On October 6, 2008, he received new life after having received a liver transplant, after almost 2 months in a hepatic coma. He had since then recovered with many ups and downs in his journey. You can browse through his first transplant journal here.
In 2016, his liver is failing again. Many studies and literature show that transplanted livers may last up to 5 years on average, but some as long as 20 years. My dad had his for 8.
Prior to his current stay in the ICU, we had been admitted to the hospital about 5 times; each time began with a trip to the emergency room. One of the most challenging visits had been having to get him to (undisclosed hospital) from home, about an hour away, in full encephalopathy (altered brain function due to high ammonia levels), which required restraining him in the car over that one hour period of time. My mom had also been briefly admitted after a fall due to the hysteria of that early 4am morning.

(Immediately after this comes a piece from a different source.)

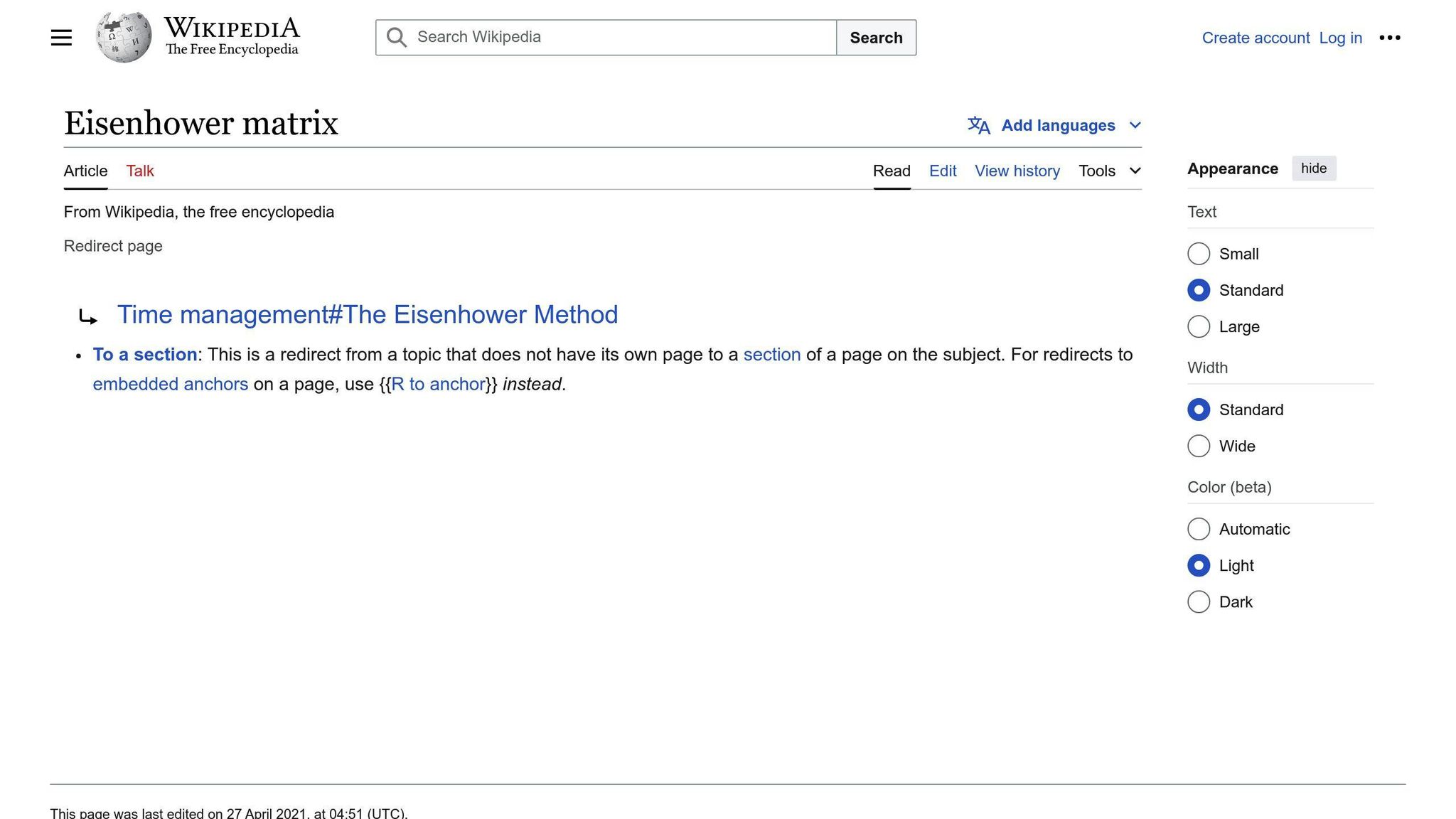Viewport: 1456px width, 819px height.
Task: Click the redirect arrow icon
Action: 88,317
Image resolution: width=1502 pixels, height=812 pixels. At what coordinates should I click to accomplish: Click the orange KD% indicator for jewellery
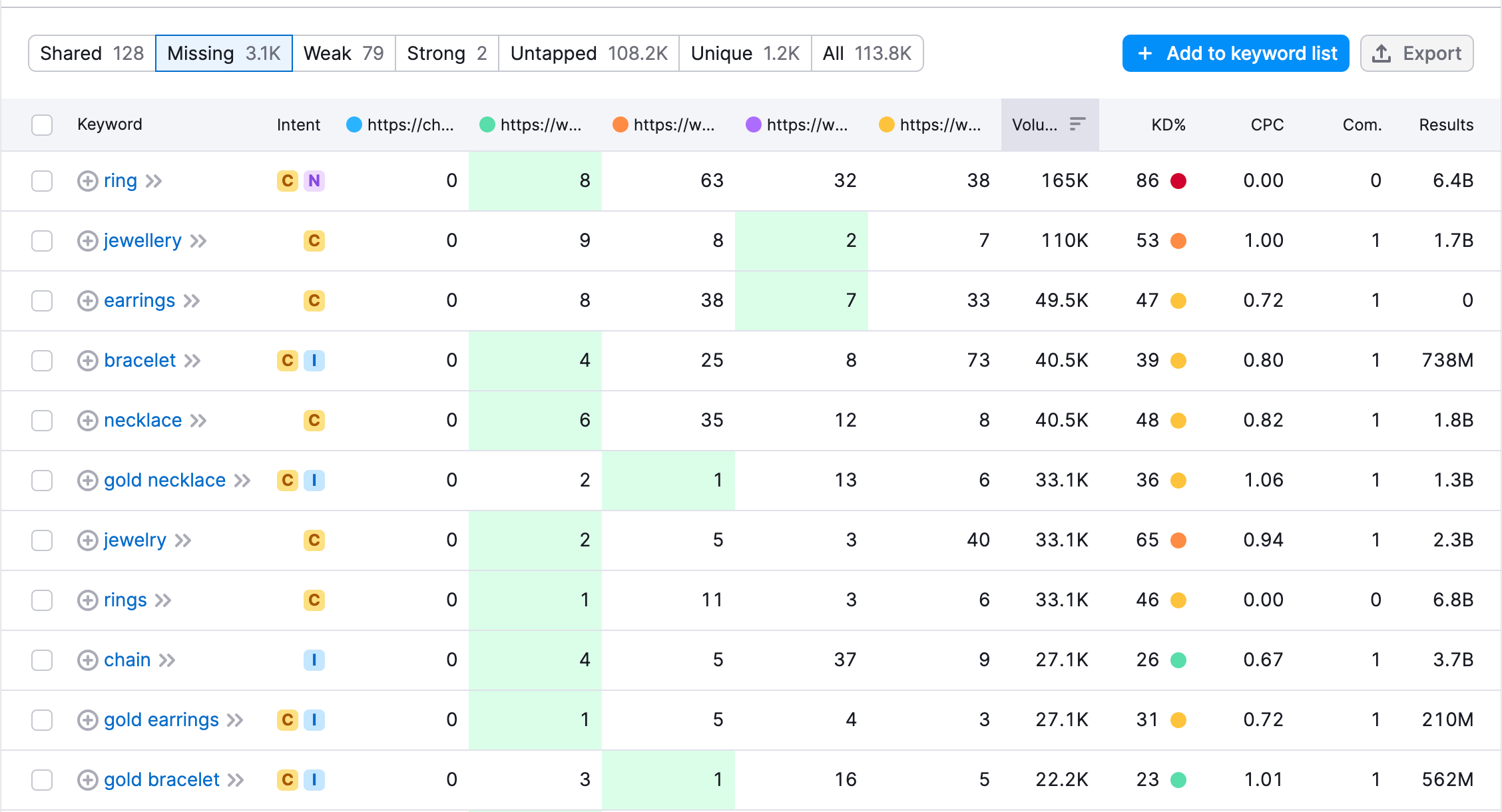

The visits to the ER had be due to an accumulation of edema in his legs. Edema is a swelling, usually of the legs, feet, and/or hands due to the accumulation of excessive fluid in the tissues. My dad would be given lasix to help with removing this excess fluid, although this is particularly hard on the kidneys and has to be balanced with caution. Liver patients are also given Lactulose, a synthetic sugar used to treat constipation to eliminate waste and ammonia with causes encephalopathy.

Dad’s feet
The typical treatments were not working and the next step in transplant maintenance was to do several venoplasties on my dad’s hepatic portal vein, each time enlarging it hopes to increase flow to the liver. This seemed to work very temporarily, for at most a few hours. My dad had gone through about 5 of these, and lastly a venoplasty on the smaller veins of the liver.
The edema in his lower extremities persisted, and perhaps also climbed its way up to his lungs. In the last weeks before ICU, my dad had contracted pneumonia and was gasping for breath.
With a new grandson, and a new will to live, lungs stricken with pneumonia and gasping for breath, Pros exclaimed, “Put me on life support if it comes to it, I want to fight and live!”

With new grandson, only 2 weeks old since being admitted to ICU.